**Explore the material:**
(A) Answer these questions from the text on the Affordable Care Act and health care costs:
(i) By what average amount did health care insurance costs rise from 2010 to 2011 for the 40 million workers covered by UnitedHealth, Aetna, and Humana?
(ii) What minimum share of premium revenue does the Affordable Care Act require insurers to spend on medical services?
(iii) By about how much did charges for hospital emergency rooms rise in 2011?
(B) What comes next in the text on the Affordable Care Act and health care costs? Write it, continuing from where the text stops.

**Document text:**

-- Opening Marker --

In keeping with one of this week’s themes on cost-effective health care…I can’t help but point out recent reports on the Affordable Care Act. Just like anything else, sometimes these government interventions have unintended consequences. And it seems that overhauling health insurance may actually be contributing to higher costs.
That is…depending on whom you listen to…
The report on higher costs comes from the Health Care Cost Institute (HCCI) in Washington, DC. The HHCI was created last year to analyze claims data from major health insurers.
And according to the HCCI, health care insurance costs for 40 million workers covered by UnitedHealth, Aetna, and Humana (three of the four largest U.S. health insurers) increased by an average $218 from 2010 to 2011.
The Affordable Care Act tries to limit insurers’ administrative expenses and profits by requiring companies to spend at least 80 percent of their premium revenue on medical services. In theory, this means that health insurance companies have to spend more of their money on providing actual health care services. But to meet that threshold, they may actually be letting prices rise.
The HCCI found that charges for hospital emergency rooms rose nearly 10 percent in 2011, after adjusting for an actual reduction in the intensity of care they delivered. That is, emergency rooms are providing more routine and less urgent care. Which essentially means they did less for more money. Yet another drain on the healthcare system (see “Deadly hazards of ‘urgent care’”).
The law also has encouraged consolidation among hospitals and doctors. This is according to David Holtz-Eakin, a well-informed and sensible analyst who once ran the the nonpartisan Congressional Budget Office after leaving the Bush administration in 2003. This means less competition and more pricing power among larger medical providers which drives costs up.
But of course, as with anything having to do with government and politics, there are many sides to the story. The U.S. Health and Human Services Department says that growth of actual health insurance premiums has slowed since the Affordable Care Act.

-- Closing Marker --

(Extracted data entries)
-- Opening Marker --

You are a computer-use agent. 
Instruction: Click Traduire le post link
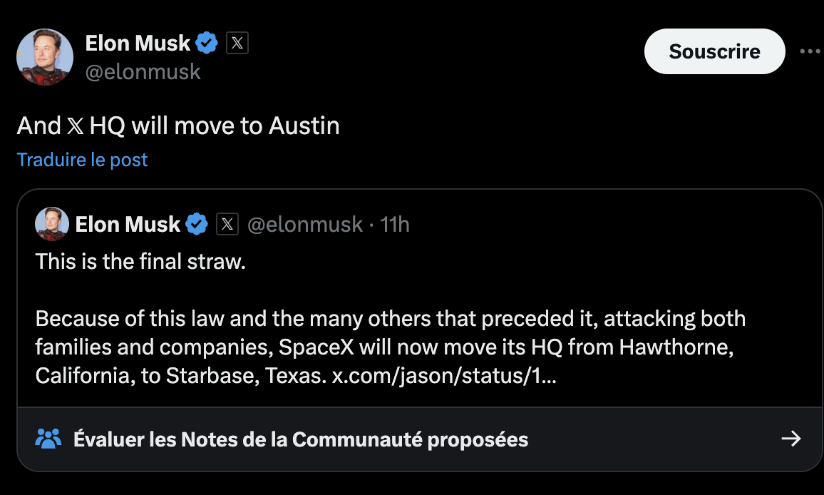coord(82,159)
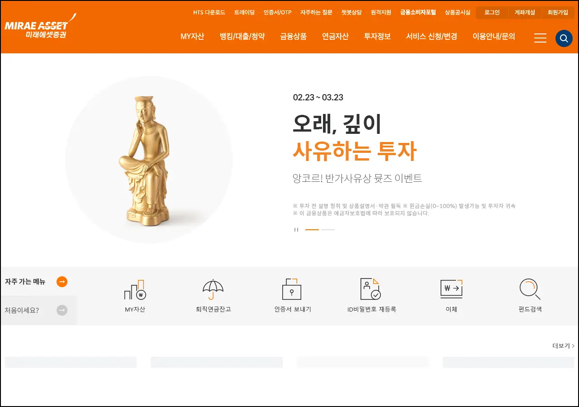The width and height of the screenshot is (579, 407).
Task: Open the 계좌개설 link
Action: [524, 12]
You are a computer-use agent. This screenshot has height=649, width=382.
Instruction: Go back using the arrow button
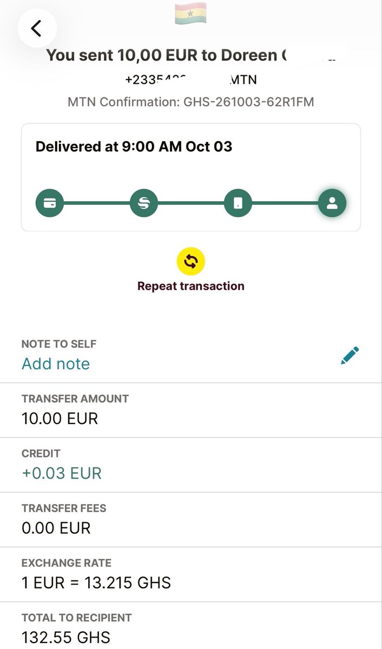(37, 28)
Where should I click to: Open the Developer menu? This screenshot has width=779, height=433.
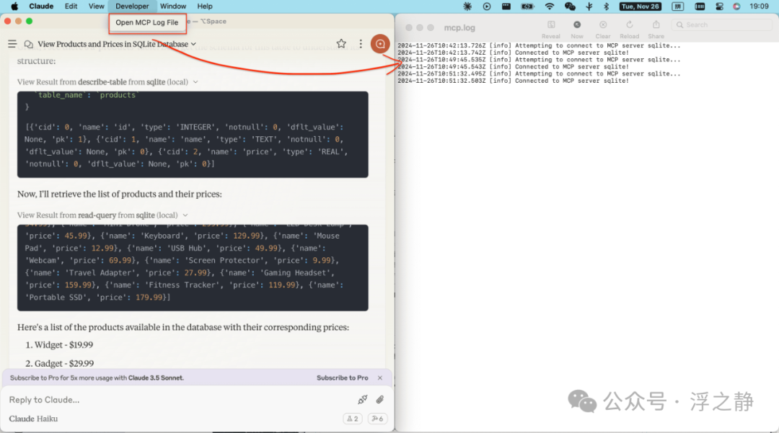(132, 6)
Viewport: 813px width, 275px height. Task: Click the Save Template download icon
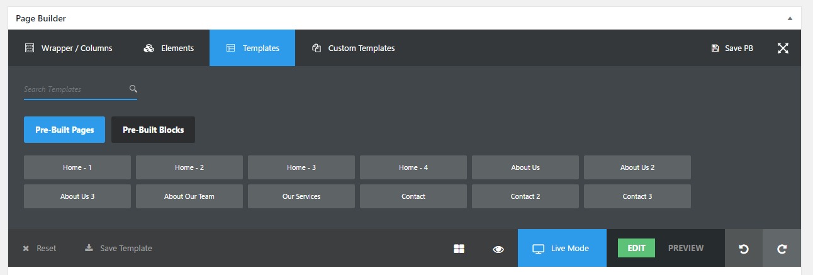(x=89, y=248)
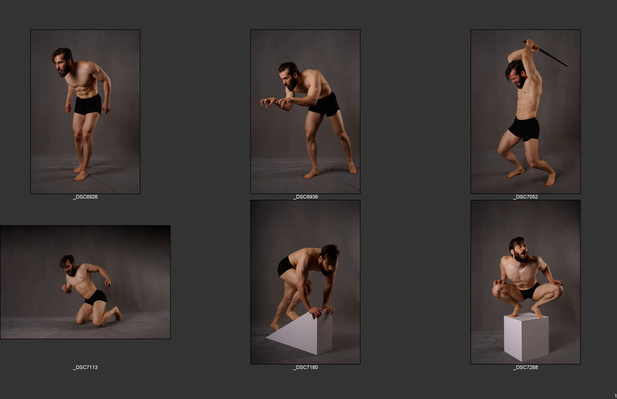Open the landscape _DSC7113 kneeling photo
The image size is (617, 399).
pyautogui.click(x=85, y=282)
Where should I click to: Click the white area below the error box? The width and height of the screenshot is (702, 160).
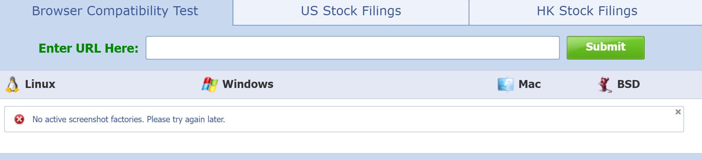[x=345, y=143]
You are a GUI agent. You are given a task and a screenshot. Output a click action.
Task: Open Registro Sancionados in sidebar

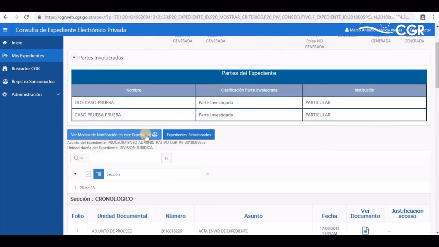coord(33,82)
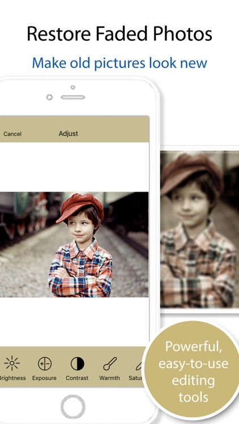The width and height of the screenshot is (239, 424).
Task: Select the Contrast half-circle icon
Action: coord(77,364)
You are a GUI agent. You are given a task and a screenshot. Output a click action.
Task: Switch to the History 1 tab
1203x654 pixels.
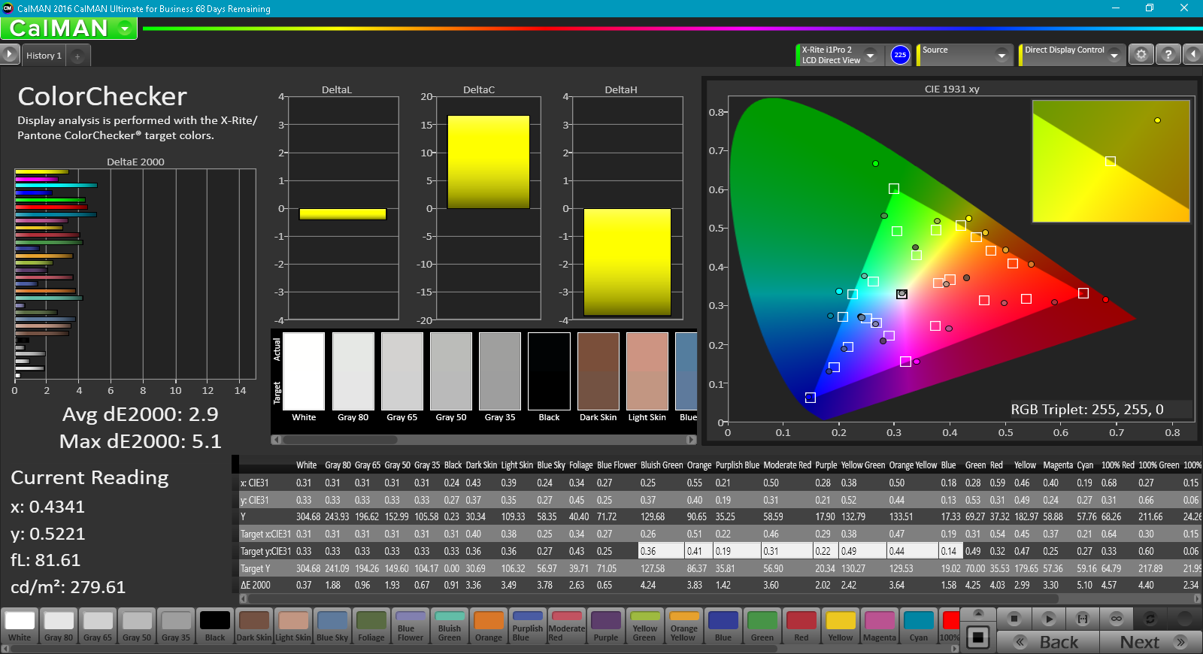(44, 56)
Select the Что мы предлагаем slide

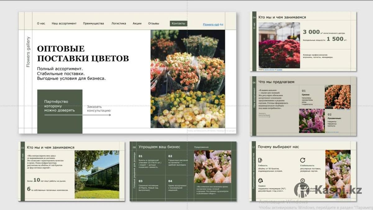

-- Closing Marker --

**Results by task:**
(A)
(i) $218
(ii) At least 80 percent
(iii) Nearly 10 percent

(B)
In the decade before the law’s passage, premiums increased about 8.7 percent a year, on average, according to data from the Kaiser Family Foundation. While premiums rose just 4.5 percent in 2012. The U.S. Health and Human Services Department says the health law’s limits on insurer profits and administrative costs have saved consumers about $2 billion and families will save an average of $2,000 a year on health plans bought from new government-run marketplaces the law creates in 2014.
So are the rising costs in 2011 just a one-time phenomenon? The Altarum Institute’s Center for Sustainable Health Spending in Ann Arbor, Michigan calculates that spending for the health system increased 5.2 percent in 2011. And they say this year it will rise about 4 percent. This is similar to the rates in 2010 and 2009. A spokesman said, “I might be dismayed if the data for 2012 showed it was going up even faster still.” Indeed.
Yet another report from the Atlanta-based Centers for Disease Control showed the number of people with no health insurance at all rose to 47.3 million in the first quarter, from 46.5 million a year earlier. This finding contrasts with a September 12 Census Bureau report that said the number of uninsured Americans declined by more than 1 million in 2011 from 2010.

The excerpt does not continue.